**What is needed**
Using the data below, return all lines in which "computer" appears.

Data entries:
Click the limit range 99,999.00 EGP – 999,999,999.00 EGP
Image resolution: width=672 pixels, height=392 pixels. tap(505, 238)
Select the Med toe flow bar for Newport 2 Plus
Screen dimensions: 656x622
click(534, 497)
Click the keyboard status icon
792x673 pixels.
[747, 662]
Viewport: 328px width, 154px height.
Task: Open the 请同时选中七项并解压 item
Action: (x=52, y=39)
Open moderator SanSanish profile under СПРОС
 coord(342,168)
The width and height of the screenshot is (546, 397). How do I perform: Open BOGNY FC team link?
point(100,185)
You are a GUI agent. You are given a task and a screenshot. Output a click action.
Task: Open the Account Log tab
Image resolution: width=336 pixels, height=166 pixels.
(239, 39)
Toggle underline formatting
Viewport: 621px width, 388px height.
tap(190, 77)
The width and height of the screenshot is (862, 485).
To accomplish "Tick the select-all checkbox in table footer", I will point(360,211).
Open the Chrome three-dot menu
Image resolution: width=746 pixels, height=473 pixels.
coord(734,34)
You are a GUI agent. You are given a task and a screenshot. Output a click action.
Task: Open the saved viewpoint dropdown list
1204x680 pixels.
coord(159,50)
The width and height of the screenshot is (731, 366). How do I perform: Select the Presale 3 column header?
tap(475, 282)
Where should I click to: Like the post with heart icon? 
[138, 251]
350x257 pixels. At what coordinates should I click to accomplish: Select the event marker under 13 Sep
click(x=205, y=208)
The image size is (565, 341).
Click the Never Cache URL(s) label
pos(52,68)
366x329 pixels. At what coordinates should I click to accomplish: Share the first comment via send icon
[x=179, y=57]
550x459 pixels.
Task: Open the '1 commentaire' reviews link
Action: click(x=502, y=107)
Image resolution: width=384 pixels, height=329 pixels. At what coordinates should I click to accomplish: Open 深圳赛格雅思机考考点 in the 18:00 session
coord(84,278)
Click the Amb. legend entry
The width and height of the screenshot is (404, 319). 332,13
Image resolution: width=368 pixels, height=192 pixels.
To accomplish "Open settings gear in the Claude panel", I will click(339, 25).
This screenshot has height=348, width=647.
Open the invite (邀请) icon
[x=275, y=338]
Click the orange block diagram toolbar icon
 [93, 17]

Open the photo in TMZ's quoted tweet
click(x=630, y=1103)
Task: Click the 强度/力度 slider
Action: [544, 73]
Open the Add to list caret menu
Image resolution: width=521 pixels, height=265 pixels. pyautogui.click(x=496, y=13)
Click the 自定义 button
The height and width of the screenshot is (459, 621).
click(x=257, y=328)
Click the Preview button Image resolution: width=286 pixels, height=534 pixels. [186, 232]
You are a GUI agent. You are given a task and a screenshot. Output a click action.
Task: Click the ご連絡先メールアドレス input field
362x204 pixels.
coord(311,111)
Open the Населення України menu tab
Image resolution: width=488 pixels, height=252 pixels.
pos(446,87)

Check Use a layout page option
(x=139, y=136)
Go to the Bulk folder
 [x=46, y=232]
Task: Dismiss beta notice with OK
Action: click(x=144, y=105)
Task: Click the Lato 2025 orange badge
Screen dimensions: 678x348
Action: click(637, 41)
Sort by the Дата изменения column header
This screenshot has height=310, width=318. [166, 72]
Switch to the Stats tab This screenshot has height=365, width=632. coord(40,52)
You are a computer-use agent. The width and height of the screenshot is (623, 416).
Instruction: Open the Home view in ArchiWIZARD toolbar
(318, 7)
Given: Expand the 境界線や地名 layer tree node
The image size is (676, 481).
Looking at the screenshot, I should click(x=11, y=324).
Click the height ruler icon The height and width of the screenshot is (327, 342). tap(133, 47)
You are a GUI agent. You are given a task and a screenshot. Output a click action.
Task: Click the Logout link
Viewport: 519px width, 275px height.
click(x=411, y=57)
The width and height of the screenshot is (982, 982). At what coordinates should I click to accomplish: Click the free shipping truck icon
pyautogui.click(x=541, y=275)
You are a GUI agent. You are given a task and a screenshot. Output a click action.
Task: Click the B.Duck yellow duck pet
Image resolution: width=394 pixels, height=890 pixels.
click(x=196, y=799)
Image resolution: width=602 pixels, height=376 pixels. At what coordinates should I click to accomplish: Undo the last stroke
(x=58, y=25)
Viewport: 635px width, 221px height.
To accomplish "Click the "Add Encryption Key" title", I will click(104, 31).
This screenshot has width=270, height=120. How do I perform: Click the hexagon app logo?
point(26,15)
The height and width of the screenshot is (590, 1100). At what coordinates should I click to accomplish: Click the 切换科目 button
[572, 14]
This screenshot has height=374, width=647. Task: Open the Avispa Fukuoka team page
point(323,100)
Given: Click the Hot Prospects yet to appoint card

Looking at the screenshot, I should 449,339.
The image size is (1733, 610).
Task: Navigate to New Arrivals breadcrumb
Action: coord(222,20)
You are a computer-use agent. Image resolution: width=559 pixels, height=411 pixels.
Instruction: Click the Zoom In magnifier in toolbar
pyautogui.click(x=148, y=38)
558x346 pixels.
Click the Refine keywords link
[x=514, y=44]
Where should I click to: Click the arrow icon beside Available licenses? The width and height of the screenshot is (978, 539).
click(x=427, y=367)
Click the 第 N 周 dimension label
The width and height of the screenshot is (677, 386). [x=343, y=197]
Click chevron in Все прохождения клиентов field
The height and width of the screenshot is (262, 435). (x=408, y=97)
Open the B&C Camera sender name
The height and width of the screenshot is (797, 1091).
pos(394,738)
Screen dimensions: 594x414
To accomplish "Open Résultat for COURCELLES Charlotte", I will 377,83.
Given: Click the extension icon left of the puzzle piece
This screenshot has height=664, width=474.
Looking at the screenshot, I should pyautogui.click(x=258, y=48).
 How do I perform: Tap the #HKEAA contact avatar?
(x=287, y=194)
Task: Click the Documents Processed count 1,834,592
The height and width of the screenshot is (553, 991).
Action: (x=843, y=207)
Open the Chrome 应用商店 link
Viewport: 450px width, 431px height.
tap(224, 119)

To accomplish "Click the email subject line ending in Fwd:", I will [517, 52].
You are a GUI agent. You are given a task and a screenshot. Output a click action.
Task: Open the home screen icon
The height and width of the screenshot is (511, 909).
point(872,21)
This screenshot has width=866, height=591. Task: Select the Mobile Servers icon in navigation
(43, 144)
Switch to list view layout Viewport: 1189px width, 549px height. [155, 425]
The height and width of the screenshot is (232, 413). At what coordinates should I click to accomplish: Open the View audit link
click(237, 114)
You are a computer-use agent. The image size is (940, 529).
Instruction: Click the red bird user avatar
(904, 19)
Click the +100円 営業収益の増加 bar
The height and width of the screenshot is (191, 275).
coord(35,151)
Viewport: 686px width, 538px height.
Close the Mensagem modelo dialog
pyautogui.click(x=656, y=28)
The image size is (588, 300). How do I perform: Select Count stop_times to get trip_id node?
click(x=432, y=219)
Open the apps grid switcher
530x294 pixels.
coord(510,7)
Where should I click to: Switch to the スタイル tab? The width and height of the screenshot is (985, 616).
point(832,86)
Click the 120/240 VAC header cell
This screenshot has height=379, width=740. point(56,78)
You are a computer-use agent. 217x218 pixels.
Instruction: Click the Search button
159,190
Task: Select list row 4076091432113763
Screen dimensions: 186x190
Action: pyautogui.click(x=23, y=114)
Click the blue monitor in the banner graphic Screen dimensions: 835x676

**Solution to this problem**
You are a computer-use agent. The width and height of the screenshot is (623, 416).
You are a computer-use agent. Image resolution: width=559 pixels, height=411 pixels.
You are a computer-use agent. The image size is (940, 529).
You are a computer-use agent. 217x218 pixels.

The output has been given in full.